I genitori di Andrea non ci stanno e preannunciano un ricorso contro la sentenza della I sezione civile del Tribunale di Mantova che ha imposto loro di cambiare il nome della figlia di 5 anni, chiamata appunto Andrea, in Andrée, per “indicare la sessualità in modo corretto”. I due affidano la replica al loro avvocato Sebastiano Riva Berni: “Ci aspettavamo questa sentenza – dice il legale – ma ciò non vuol dire che l’accettiamo. I miei assistiti ne fanno una questione di principio in quanto ritengono che cambiare il nome di una bambina di cinque anni possa avere delle conseguenze di natura psicologica ed essere causa di traumi. Temono che la loro piccola possa sentirsi, in un certo modo, usurpata di una porzione della propria personalità, di cui il nome che porta da cinque anni è parte integrante. Esauriti i gradi di giudizio previsti in Italia, non escludiamo la possibilità di rivolgerci alla Corte Europea”.

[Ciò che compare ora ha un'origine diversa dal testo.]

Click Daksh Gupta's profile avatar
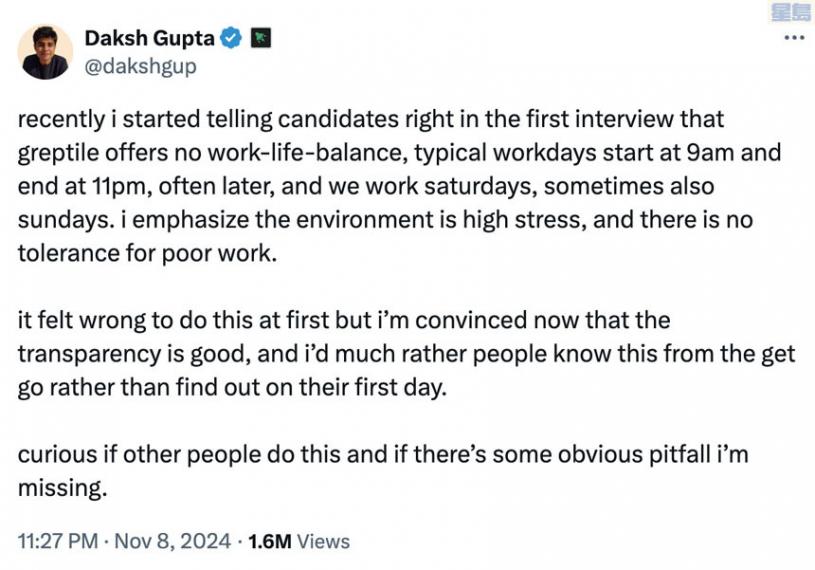This screenshot has height=570, width=815. pos(45,52)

E poi ci sono le motivazioni con le quali i giudici mantovani hanno giustificato l’imposizione del cambio di nome: “A nostro parere – prosegue Riva Berni – i criteri seguiti dal Tribunale per emettere la sentenza rispondono a una legislazione anacronistica e anelastica, che non tiene conto della realtà in cui viviamo. Gian Maria è un nome da uomo o da donna? E Chanel?”. I magistrati mantovani hanno deciso di far cambiare il nome alla piccola in base all’evidenza che Andrea è un nome tipicamente maschile. Questo deriva dal greco “anèr-andròs” e identifica l’uomo nella sua mascolinità contrapposto alla donna. Detto questo, chiamare Andrea una bambina significherebbe, secondo la I sezione civile del Tribunale di Mantova presieduta da Mauro Bernardi, andare contro la legge, in particolare contro i criteri contenuti nella Circolare n. 27 del 2007 emanata dal Ministero dell’Interno : “La sessualità – scrivono nella sentenza – deve essere identificata in modo corretto, secondo le tradizioni”.

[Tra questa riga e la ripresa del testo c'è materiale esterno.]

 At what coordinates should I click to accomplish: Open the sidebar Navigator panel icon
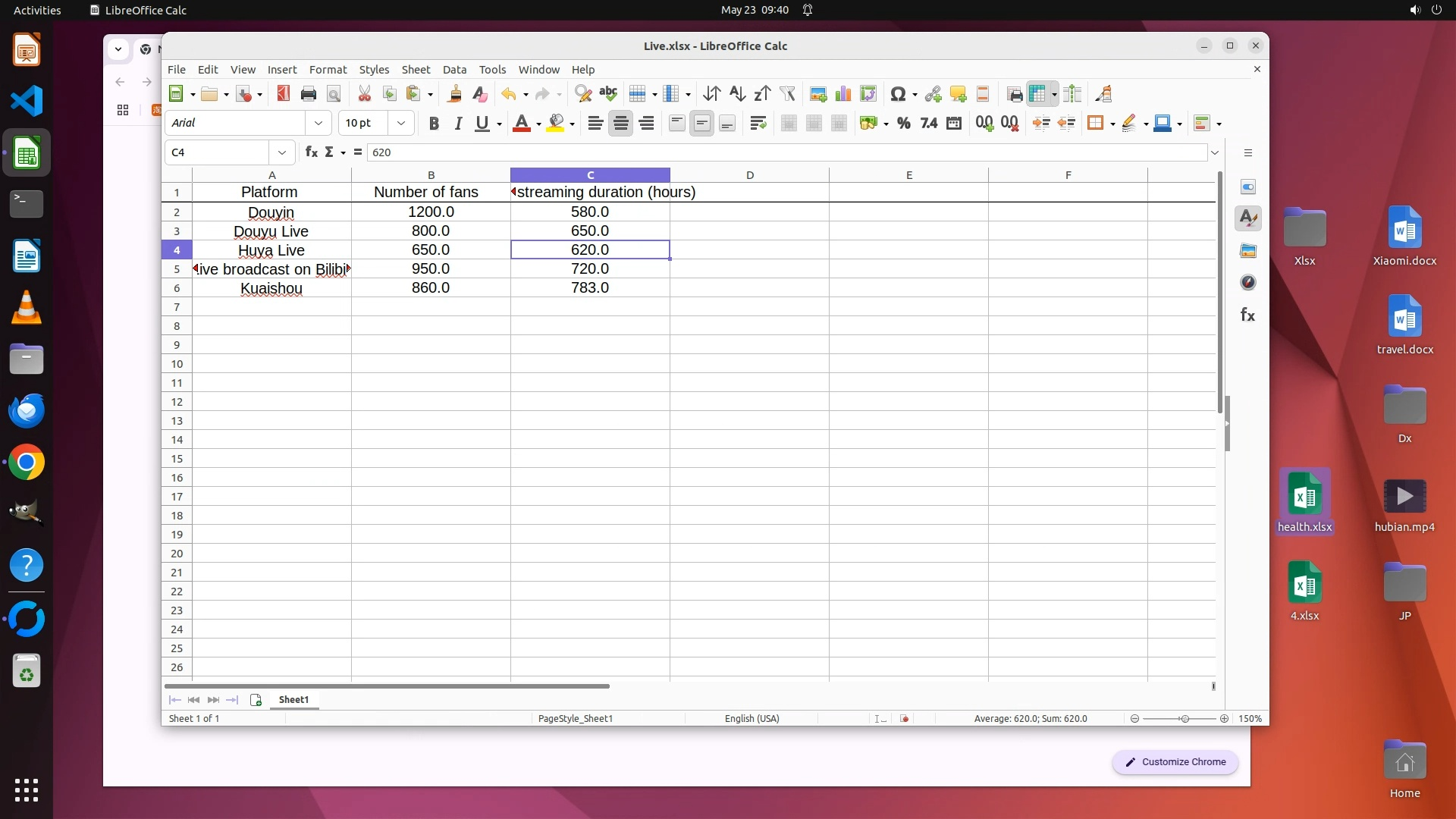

E poi a dire che si tratta di un nome tipicamente da maschio sono, sempre a parere dei togati mantovani, le statistiche dell’Istat secondo le quali Andrea, in Italia, è il terzo nome maschile più diffuso dopo Francesco e Alessandro. Va bene, ma all’estero, in Francia ad esempio dove la bambina al centro della querelle vive anche se la sua cittadinanza è italiana, Andrea è un nome da donna. Secca la replica riportata nella sentenza: “Nei paesi dove Andrea è riportato al femminile, lo stesso non può, per converso, essere attribuito al maschile”. Insomma, i genitori di Andrea, almeno sui documenti italiani, devono riportare il nome Andrée. “In fase di udienza – dice al proposito l’avvocato dei due coniugi emigrati in Francia da Castiglione delle Stiviere molti anni fa, ma molto legati alla loro terra d’origine e per questo hanno voluto mantenere al cittadinanza italiana della figlia – ha partecipato anche il pubblico ministero, che nella fattispecie è anche il Procuratore Capo del Tribunale di Mantova, Antonino Condorelli. Anche lui sembrava poco convinto della decisione presa e pure sul nome Andrée aveva avuto dei dubbi, proponendo quello più italiano Giulia. Poi ha vinto la linea di Mauro Bernardi, presidente della sezione che ha giudicato”.

Giulia o Andrée, poco cambia. Ai genitori della piccola di cinque anni non va giù quest’imposizione e lotteranno per una questione di principio e per fare in modo che ad altri non capiti di dover incappare in questioni legali semplicemente per aver scelto un nome piuttosto che un altro. “Per evitare tutto ciò – spiega Riva Berni – sarebbe bastato che l’ufficiale civile in servizio a Castiglione delle Stiviere, quando gli si è presentata la richiesta di trascrizione dell’atto di nascita della bambina nata a Parigi, si fosse limitato ad avvertire i genitori dell’incongruenza del nome rispetto al sesso. Invece, ha preferito segnalare il caso alla Procura della Repubblica”.